In fact, there’s a wonderful book by Dr. Andrew Newberg M.D., and Mark Robert Walberg called How God Changes Your Brain. The authors of this book weren’t believers trying to evangelize through science, they were scientists setting out to find the number one, most significant health practice in the world. As you’ve probably guessed, the answer they came up with was prayer—exercise was a distant second. I’d recommend picking up a copy if you want to know more about the physiological side of things.
I also said last time that it would probably take more than a week for this kind of semi-continuous daily prayer to feel natural. In my case, and most others I’ve talked with, it takes about forty days, and during that period it can get pretty annoying. You may have so many negative thoughts than “taking them captive” seems to eat up a lot of your energy, but I’d suggest you think of it as an investment. How much more energy do you think you’d have in a day if nearly all your thoughts and emotions were positive?

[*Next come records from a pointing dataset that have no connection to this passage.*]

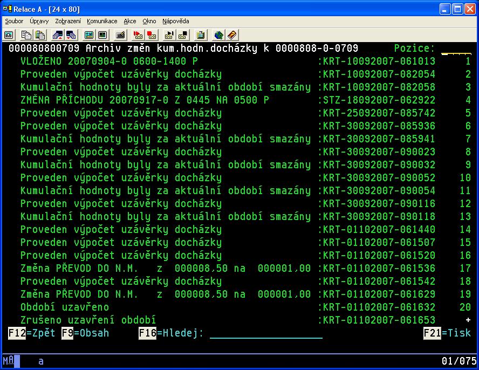Click the Pozice input field at top right
Image resolution: width=479 pixels, height=370 pixels.
455,49
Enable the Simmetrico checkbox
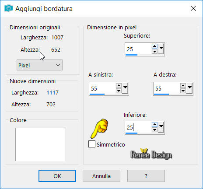203x189 pixels. pyautogui.click(x=92, y=144)
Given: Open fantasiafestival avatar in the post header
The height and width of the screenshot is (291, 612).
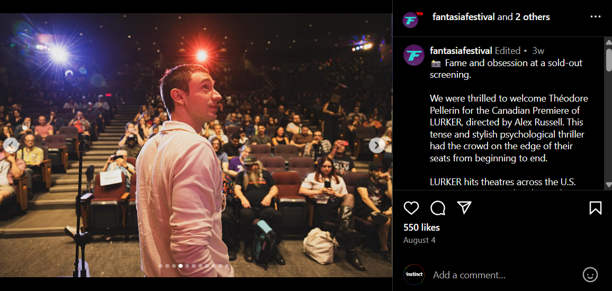Looking at the screenshot, I should [x=411, y=19].
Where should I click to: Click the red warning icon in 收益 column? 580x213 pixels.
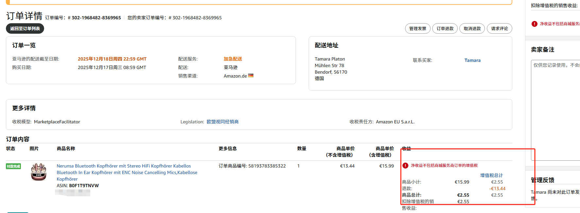(x=405, y=166)
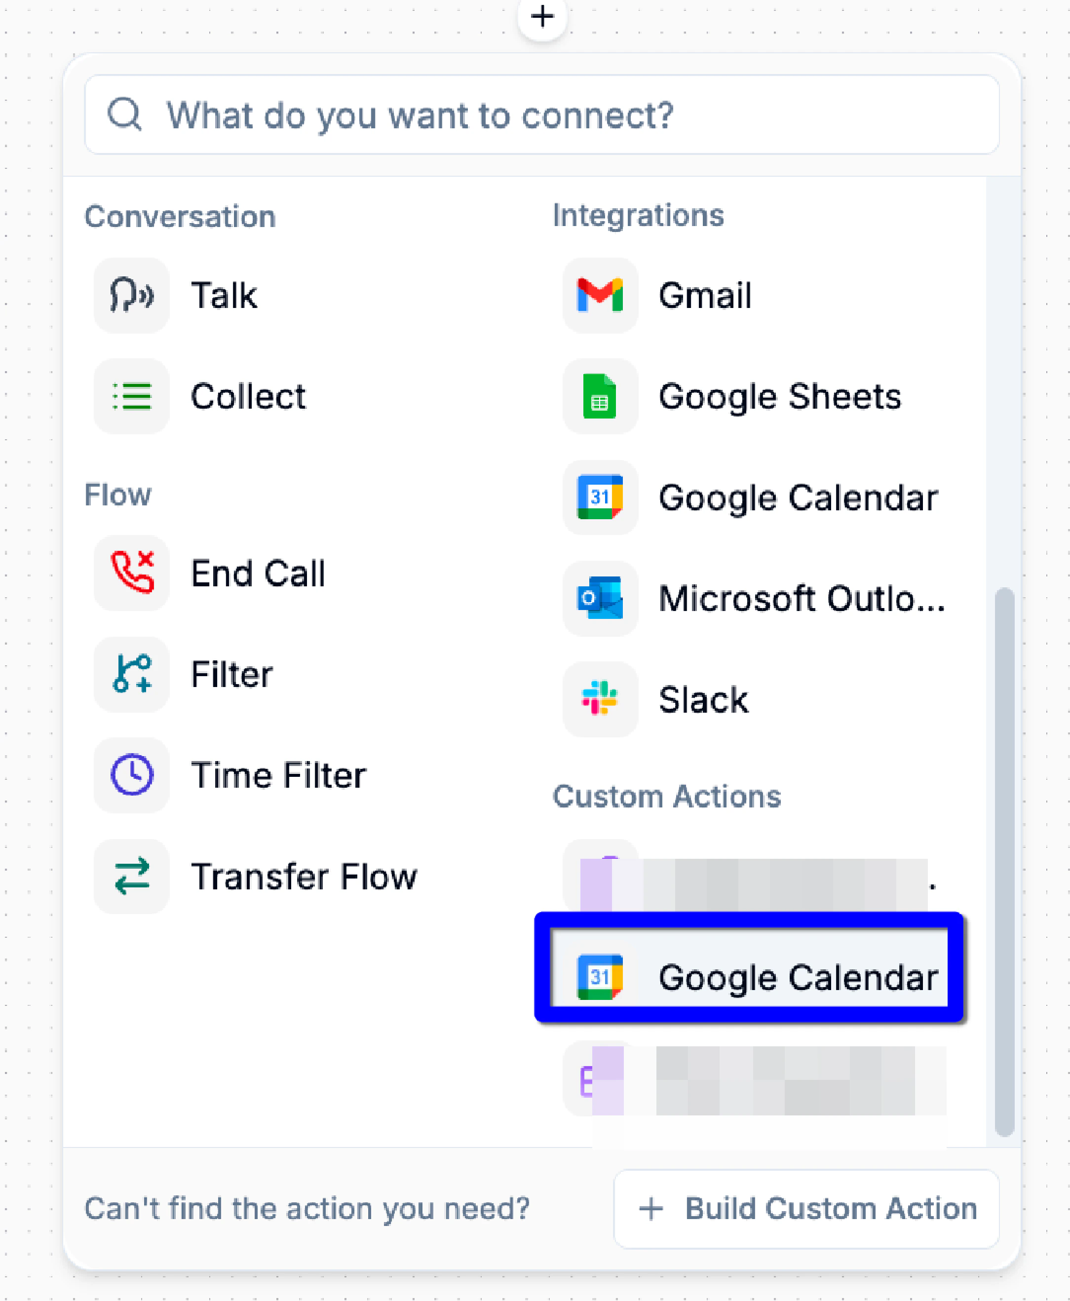Select the Collect action icon

(131, 396)
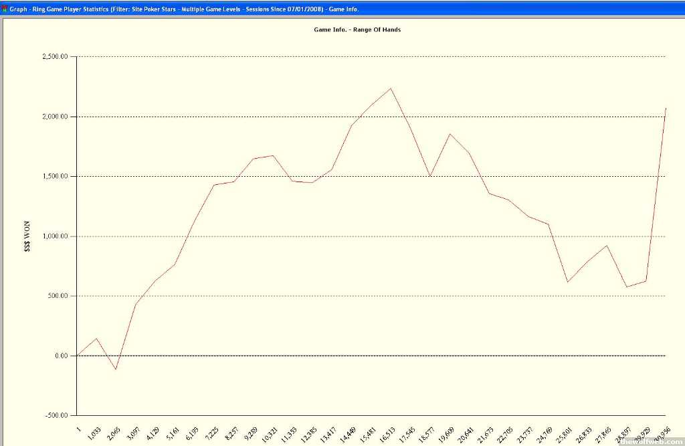Select the -500.00 y-axis label
Viewport: 685px width, 446px height.
click(x=58, y=415)
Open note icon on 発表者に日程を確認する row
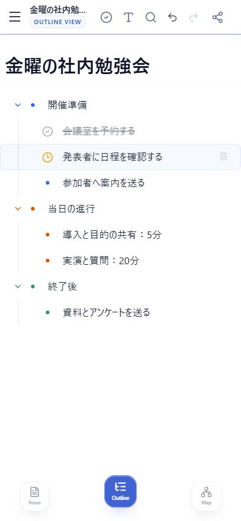 coord(224,157)
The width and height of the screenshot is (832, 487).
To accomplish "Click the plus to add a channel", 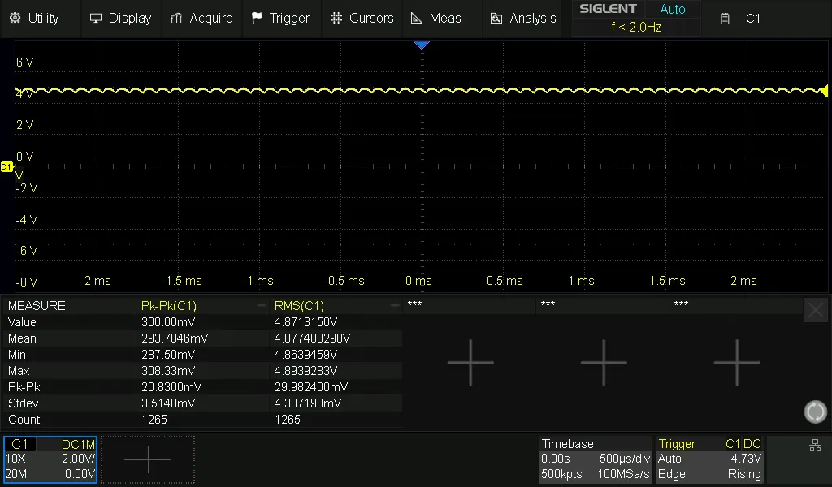I will [x=148, y=459].
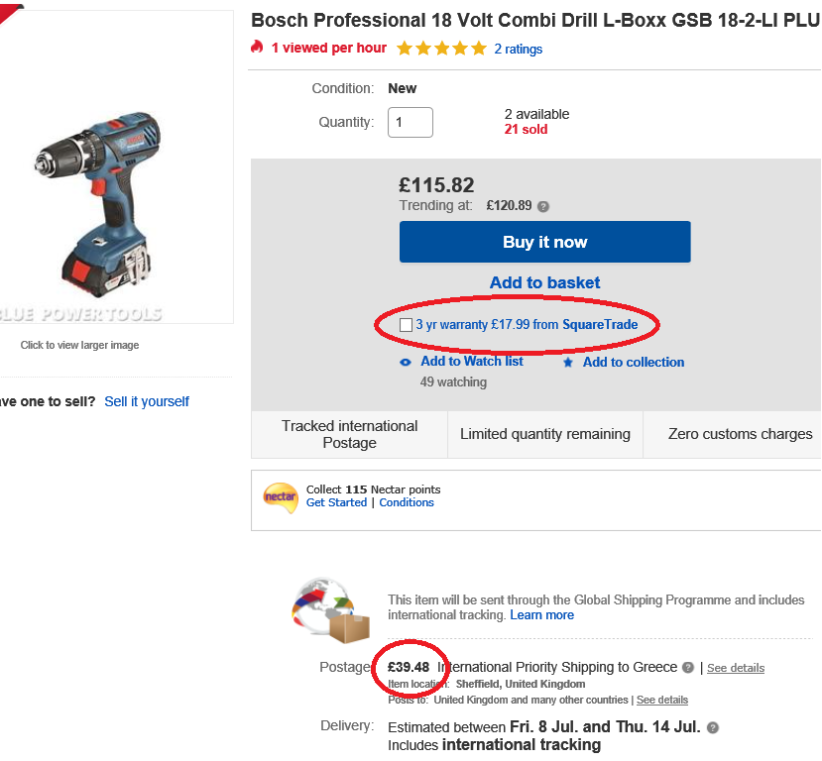Open the 2 ratings link
Viewport: 822px width, 761px height.
click(519, 49)
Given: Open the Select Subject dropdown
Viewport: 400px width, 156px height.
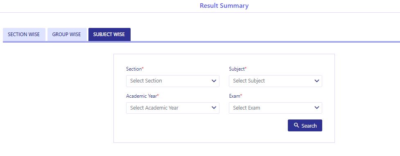Looking at the screenshot, I should [276, 81].
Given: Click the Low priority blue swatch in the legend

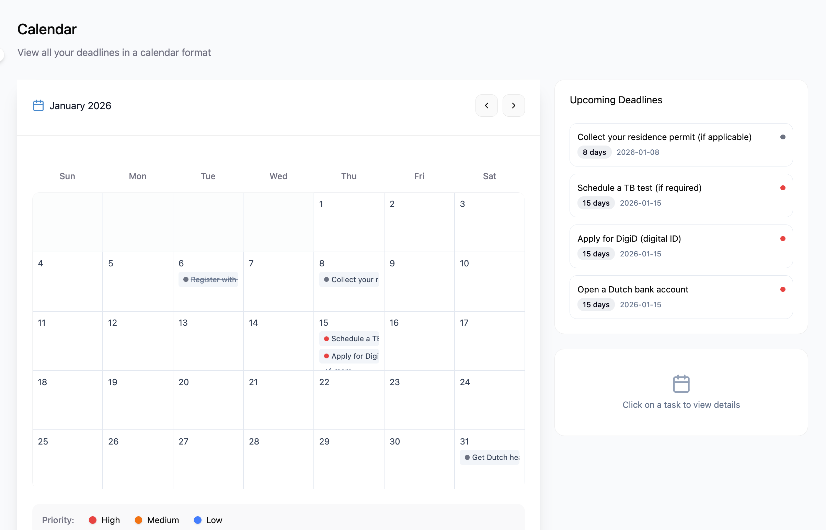Looking at the screenshot, I should click(x=198, y=520).
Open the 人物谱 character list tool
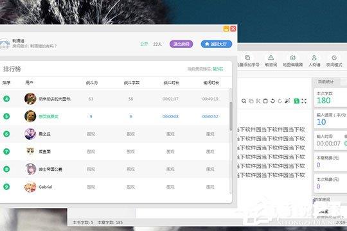 click(x=314, y=61)
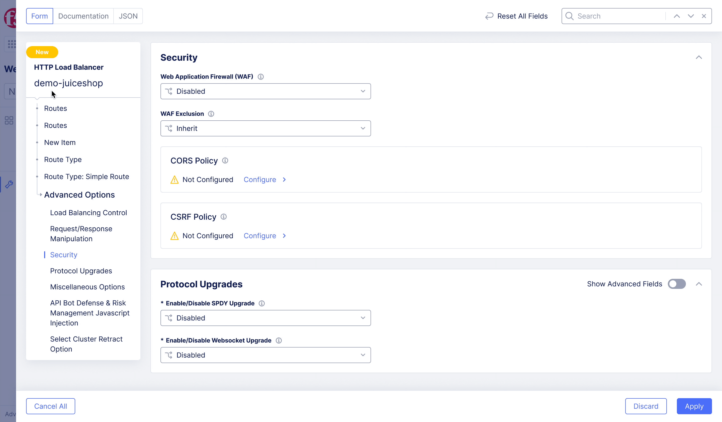The width and height of the screenshot is (722, 422).
Task: Click the next search result arrow
Action: coord(690,16)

Now, some of you may have found it more than annoying. For some of you, those negative feelings may be truly overwhelming, and taking them captive may feel impossible. In those cases, your internal environment may simply be too negative for conscious control. Fortunately, I’ve spent the majority of my career finding solutions to exactly that problem. My Trilogy method is the best thing I’ve ever come up with for clearing the junk out of your subconscious. So if you’re having this problem, I’d advise temporarily shifting your focus onto Trilogy—the entire method is completely free, and takes just five minutes to learn. Once you’ve done that, you’ll be able to make real choices again.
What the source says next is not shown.